We met with Windows Phone developers who are part of a small group of companies that participate in Microsoft BizSpark, a worldwide program aimed at helping startups use Microsoft technologies (and stick with it for the long haul). They were in San Francisco for Mobile Acceleration Week, and Microsoft has identified each as having a promising Windows Phone project. During the event, each company got help and mentoring from Microsoft, both on terms of technical and marketing expertise. Every project that was presented was intended to run on the Windows Phone platform. I have compiled some notes on what was presented, and Windows Phone users may want to take a look.
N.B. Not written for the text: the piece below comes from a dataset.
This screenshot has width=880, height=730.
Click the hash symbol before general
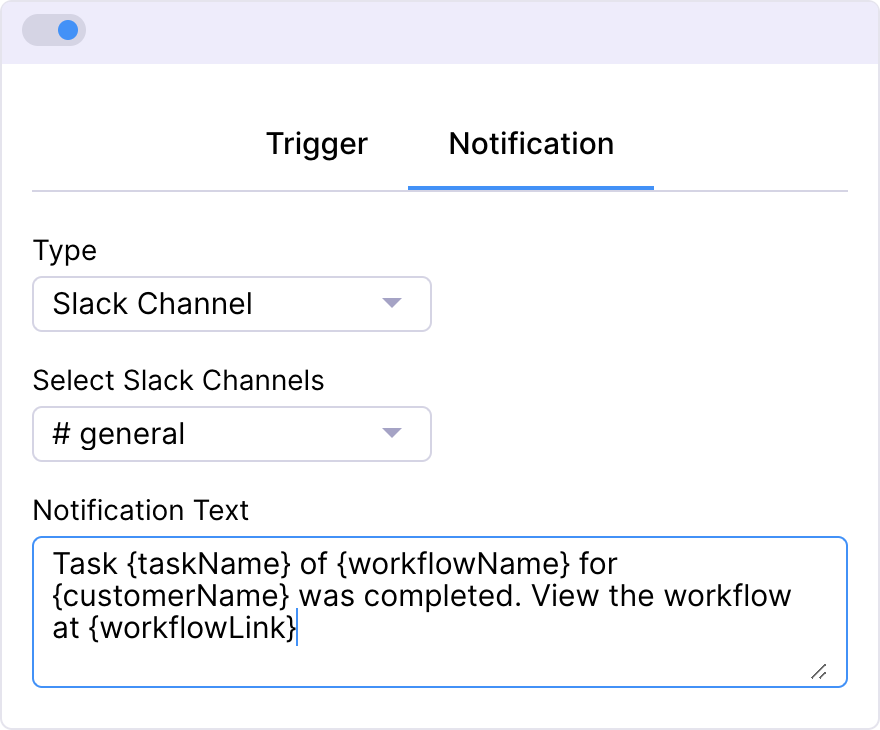click(x=61, y=435)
CitySourced: this is an application that lets city residents file reports about damages, vandalism and other things that the city should fix. This app has been out there for some time, and the service has been expanding rapidly, but we were shown what the upcoming Windows Phone 7 was going to look like, and the design is very nice. What’s important however, is the usefulness of this app: because it can also integrate photos and a GPS location, which is already so much more than what the city would normally get with a phone call. Secondly, it is much more cost-efficient as calls can cost $2 per minute. Finally, CitySourced plans to add video (with audio) support to its app so that residents can file reports about weird noises, or simply send something that is more compelling in terms of information.
News 360: This app tries to solve the user information overload problem by using their own algorithms to sort through 10,000 sources across the web. The News360 use analytics and user behavior to understand what’s “important” or “relevant”. They create a set of custom feeds that caters to a user’s particular interest. News 360 also analyses your social network (FB, Twitter…) to get a sense of what your “interest graph” is. The App is available for Windows Phone 7, but also on other platforms.
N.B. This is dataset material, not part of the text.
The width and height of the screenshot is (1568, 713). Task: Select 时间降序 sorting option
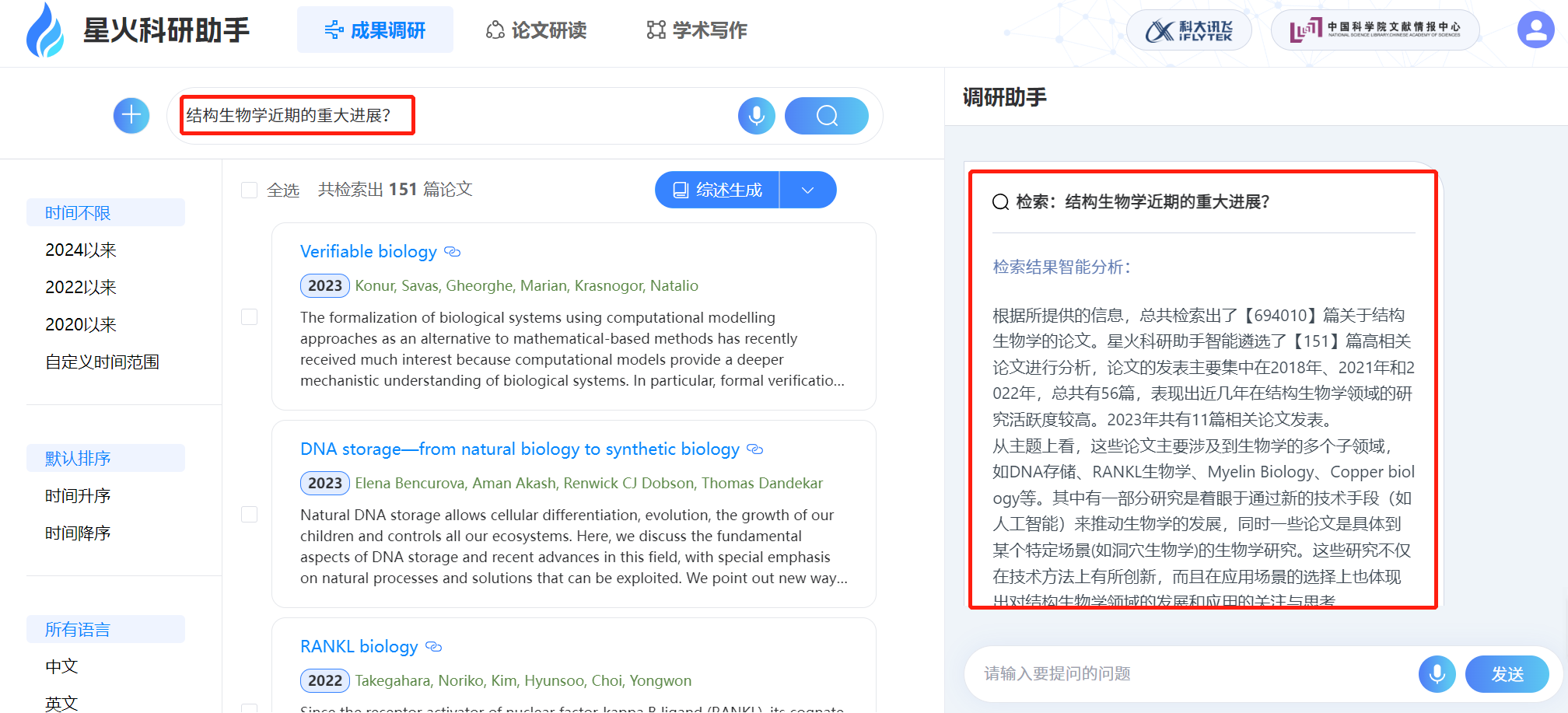pos(78,533)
Sticher: This is an app that lets users access more than 7000 radio stations on-demand. Most popular radios are represented, but it’s normally possible to find something on pretty much any topics covered by radio. But what is “smart radio”? As its name indicates, the app can stich radio shows, and its creators think of it as digital video recorder (DVR) for radio. In the future, the developer would like to use semantics to understand what you like and how to serve you just the piece of a radio show that would of interest to you (I like that!). The timeframe is not set in stone, but the developer hopes to get this within the next few quarters.
Mobile Republic: this is a news aggregator that lets users access news “by topic”. Each user can choose a number of topics (sports, technology, etc…) and it is possible to access the full content -not just an excerpt- from the app. Mobile Republic is an international company that already covers a numbers of languages worldwide as its semantic engine works with many languages. The app exists on most the popular OSes, and even on Bada and others systems that don’t enjoy much hype.
Rdio: Rdio demonstrated the Windows Phone 7 version of its music service. If you don’t know Rdio, you can check their website at rdio.com. The point of today’s demo was to show the progress on the Windows Phone 7 app, and it seemed to work quite nicely. It’s not done yet, but the overall goal is to get all the features that mobile users can enjoy on iOS or Android to the Windows Phone platform. The appearance is feels very much Windows Phone like as the developer tries to integrate with the native user experience as much as possible.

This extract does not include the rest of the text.